Idé Ardoin, better known as “Amede Ardoin” was born on the 11th day of March 1898 in the rural community of Chataignier, outside of Eunice, in Evangeline Parish [carved out of St. Landry parish in 1910]. Amede was the youngest son of Thomas Francois Ardoin, alias “Thomas BUSHNELL” and Aurelia Clintz, “un esclave mulâtre de la famille B Fontenot.” Amede is known as the person who crystalized Louisiana Creole Zydeco music and much of this style of music has been an extension of what he created. Even during the time of racial segregation it still didn’t stop Amede from playing for white crowds which eventually resulted in his tragic death.

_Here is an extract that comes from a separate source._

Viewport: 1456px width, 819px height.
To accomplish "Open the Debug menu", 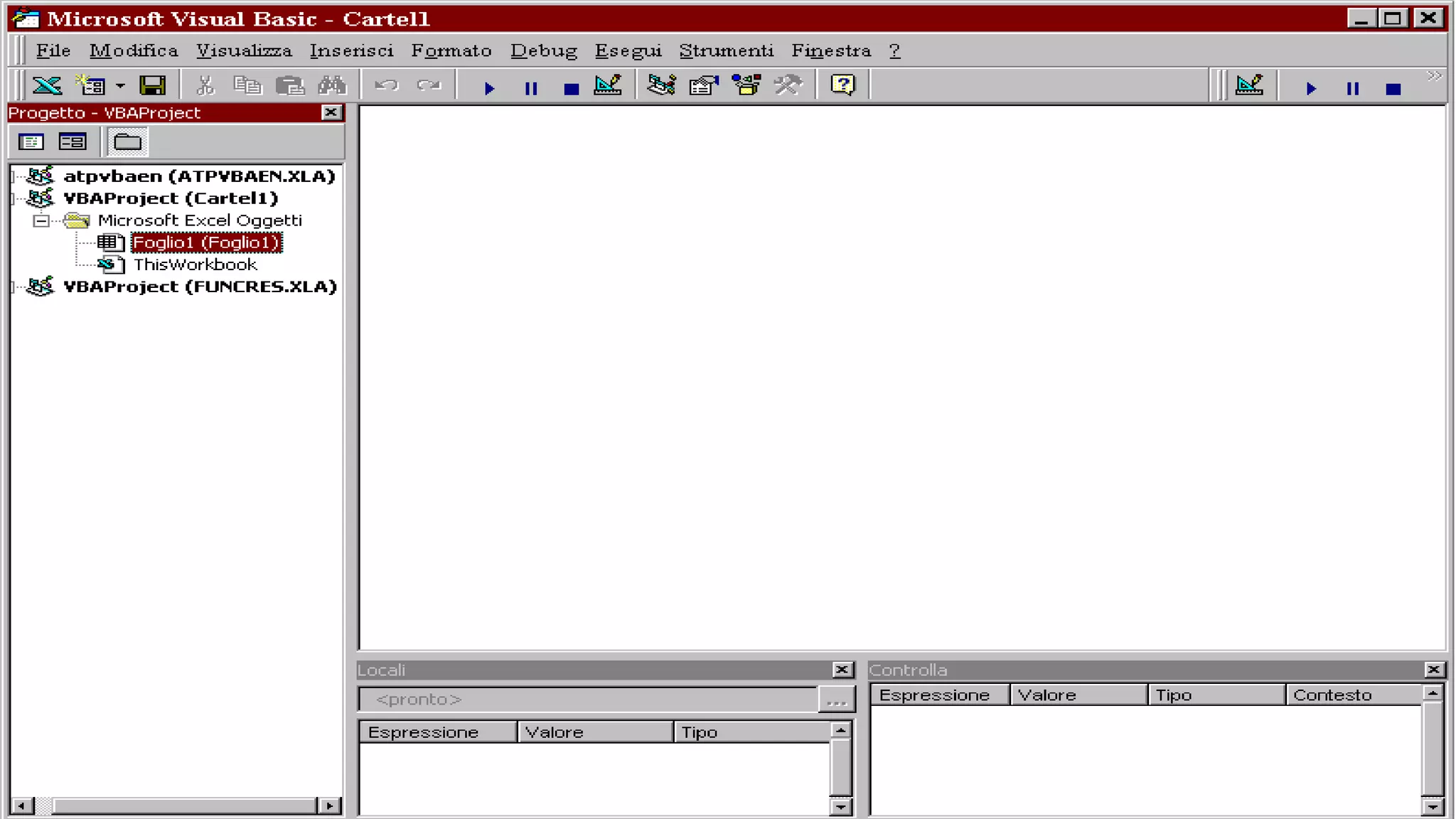I will 543,51.
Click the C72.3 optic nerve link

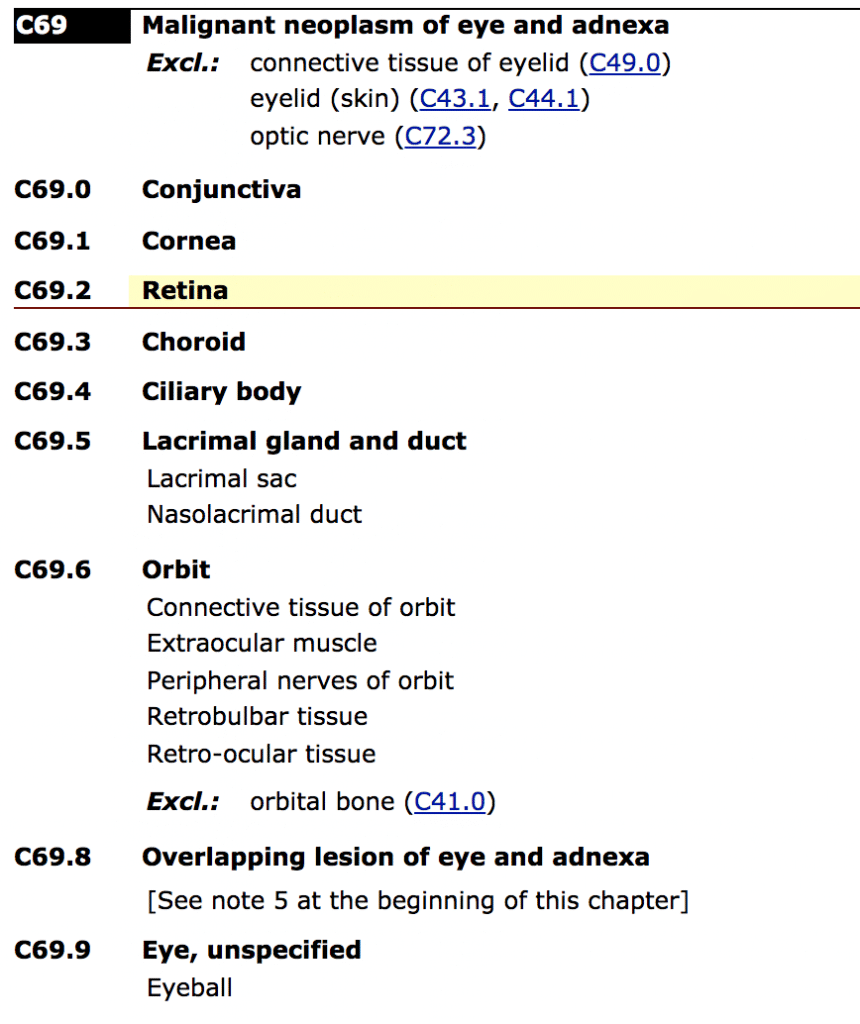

[Historical Note: While playing his accordion at a local farmhouse in Eunice, Louisiana, in the late 1930s, Creole musician Amede Ardoin wiped his brow with a handkerchief given to him by a white woman. Two white men angered by the exchange between Ardoin and the woman followed him outside, where they beat him, backed over him with a Ford Model A truck and threw him in a ditch. He woke up crippled, with permanent brain damage.  Watch this short video to get the story ]

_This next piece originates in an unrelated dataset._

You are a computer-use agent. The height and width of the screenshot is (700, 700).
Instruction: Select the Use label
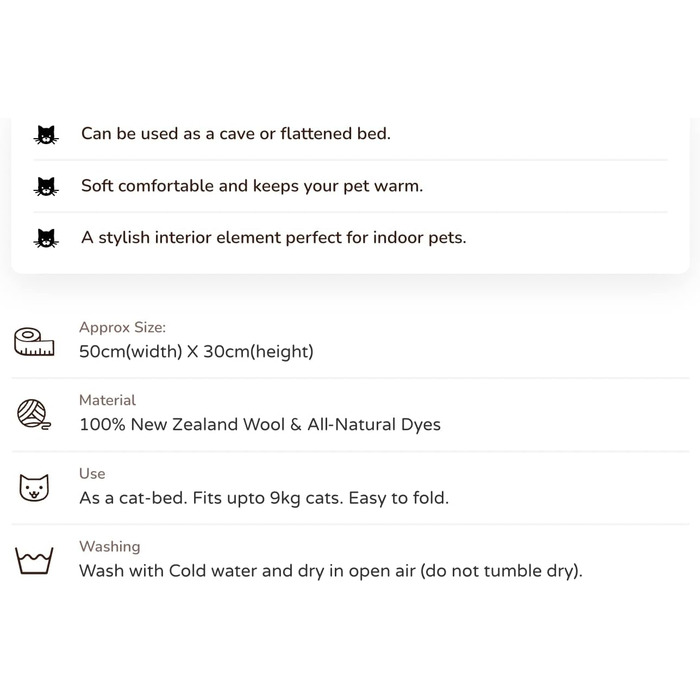pyautogui.click(x=92, y=473)
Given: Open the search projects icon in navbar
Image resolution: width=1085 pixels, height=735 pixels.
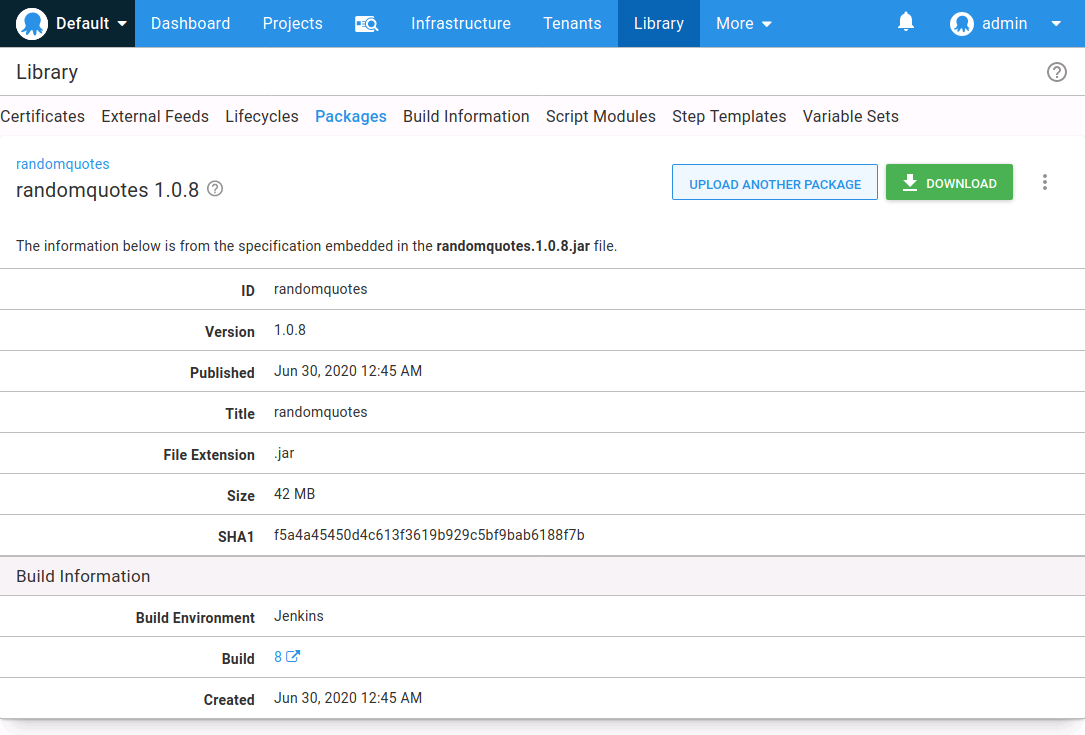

A few Zydeco artists such as Chris Ardoin, his father Black Ardoin, Grandfather Boi Sec Ardoin, and Kieth Frank can all trace their ancestry to the same Ardoin family. Amede died on the 3rd day of November 1942 at a mental asylum in Pineville, Louisiana.

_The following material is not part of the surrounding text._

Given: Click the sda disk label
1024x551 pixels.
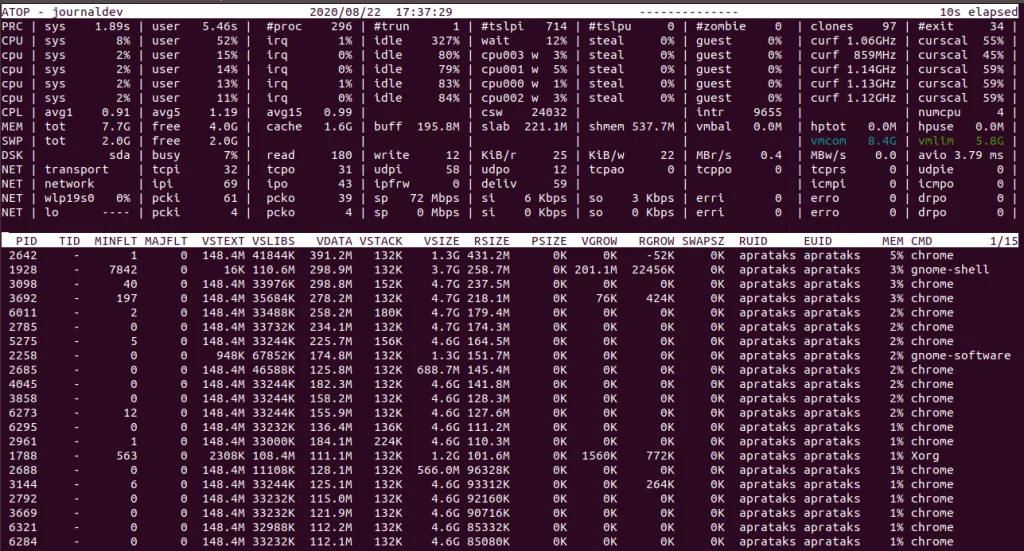Looking at the screenshot, I should [119, 155].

[Historical Note: “(In the summer of 2013), the search for Amédé Ardoin seemed to have hit its final dead end. Lawrence Ardoin, a descendant of the legendary Creole accordionist, was working with officials at the state mental institution in Pineville to erect a statue in Amédé’s honor.

But Ardoin is one of 2,469 patients buried in unmarked graves on the hospital grounds. With no way to know which grave holds Amédé, Lawrence Ardoin was giving up.

But the effort to memorialize Amédé (was revived in 2014) with a fundraising effort to build a public memorial to Ardoin in his hometown of Eunice. This new project boost(ed) an everlasting fascination with Ardoin’s music, life and influence. In the 1920s and ’30s, Ardoin and fiddler Dennis McGee recorded French waltzes and two steps that planted the seeds for Cajun music and zydeco.

Although he was unable to read and write, Ardoin developed a complex and moving accordion style that few can imitate today. His songs of loneliness, heartache and life as an orphan made women break down in the dancehall.]

Amede Ardoin left no children but left a behind a lasting legacy of the popular Louisiana Creole Zydeco music.